Redacción EL ARGENTINO
La Policía Federal brasileña abrió una investigación tras el robo de material biológico en la Universidad de Campinas (Unicamp), en el estado de San Pablo. El hecho, descubierto el 13 de febrero, involucra la sustracción de muestras de virus como H1N1 y H3N2, responsables de la gripe tipo A y con potencial pandémico. El material estaba almacenado en un laboratorio de bioseguridad nivel 3 (BSL-3), un área de alta contención sujeta a estrictos protocolos.
El lunes, fue detenida en flagrancia la profesora argentina Soledad Palameta Miller, de 36 años, coordinadora del laboratorio de Virología y Biotecnología de los Alimentos de la Unicamp. Está acusada de robo, fraude procesal y transporte irregular de material genéticamente modificado, en violación de las normativas de la Comisión Nacional Técnica de Bioseguridad (CTNBio). Posteriormente fue liberada bajo prohibición de salir de Brasil y de acceder a la universidad.
La Policía Federal confirmó que los virus permanecieron dentro de la institución y fueron recuperados, aunque parte del material se halló en otros laboratorios y en contenedores de basura con signos de manipulación. También se investiga la posible participación del marido de la profesora, Michael Edward Miller, veterinario y socio en Agrotrix, empresa dedicada a la producción de virus transgénicos.
Expertos en salud pública calificaron el hecho como “muy grave”. Gonzalo Vecina Neto, ex presidente de ANVISA, advirtió que la violación de protocolos en un BSL-3 implica riesgos críticos para la población. El caso reavivó el debate sobre la seguridad en laboratorios de alta contención y coincidió con la construcción en la Unicamp de Orion, el primer laboratorio BSL-4 de América Latina, previsto para 2027.
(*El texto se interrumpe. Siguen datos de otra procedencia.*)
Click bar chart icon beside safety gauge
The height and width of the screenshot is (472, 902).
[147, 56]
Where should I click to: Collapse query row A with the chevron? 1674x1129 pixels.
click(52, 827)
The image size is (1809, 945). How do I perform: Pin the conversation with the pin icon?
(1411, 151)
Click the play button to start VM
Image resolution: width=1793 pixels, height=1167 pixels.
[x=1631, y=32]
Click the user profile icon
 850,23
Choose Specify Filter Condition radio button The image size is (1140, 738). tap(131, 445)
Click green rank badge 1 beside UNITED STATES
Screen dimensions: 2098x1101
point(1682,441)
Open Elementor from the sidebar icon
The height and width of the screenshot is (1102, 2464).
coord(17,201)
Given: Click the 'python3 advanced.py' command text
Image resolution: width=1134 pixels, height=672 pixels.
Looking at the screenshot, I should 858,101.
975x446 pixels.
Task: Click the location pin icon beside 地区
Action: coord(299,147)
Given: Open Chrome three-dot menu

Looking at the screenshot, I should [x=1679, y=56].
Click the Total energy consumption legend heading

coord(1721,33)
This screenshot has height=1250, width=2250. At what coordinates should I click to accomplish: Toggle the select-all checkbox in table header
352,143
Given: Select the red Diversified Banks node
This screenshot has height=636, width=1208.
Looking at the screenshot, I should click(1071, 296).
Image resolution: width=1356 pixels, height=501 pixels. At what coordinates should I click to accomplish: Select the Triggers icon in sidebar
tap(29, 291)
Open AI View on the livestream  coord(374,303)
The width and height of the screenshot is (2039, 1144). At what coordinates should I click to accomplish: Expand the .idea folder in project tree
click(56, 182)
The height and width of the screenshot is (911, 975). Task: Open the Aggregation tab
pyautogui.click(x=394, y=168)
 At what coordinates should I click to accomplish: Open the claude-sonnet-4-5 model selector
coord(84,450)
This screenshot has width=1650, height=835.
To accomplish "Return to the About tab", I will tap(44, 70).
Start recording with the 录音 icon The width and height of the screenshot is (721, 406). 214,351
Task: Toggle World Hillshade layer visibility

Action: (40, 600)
La universidad declaró que colabora con las investigaciones y mantiene una pesquisa interna. El Ministerio de Agricultura también impuso secreto sobre el material recuperado. El episodio se suma a recientes incidentes en instalaciones sensibles de Brasil, como el sobrecalentamiento de paneles en el reactor nuclear del Instituto de Investigaciones Nucleares de San Pablo, y revive la memoria de tragedias pasadas como el desastre radiactivo de Goiânia en 1987.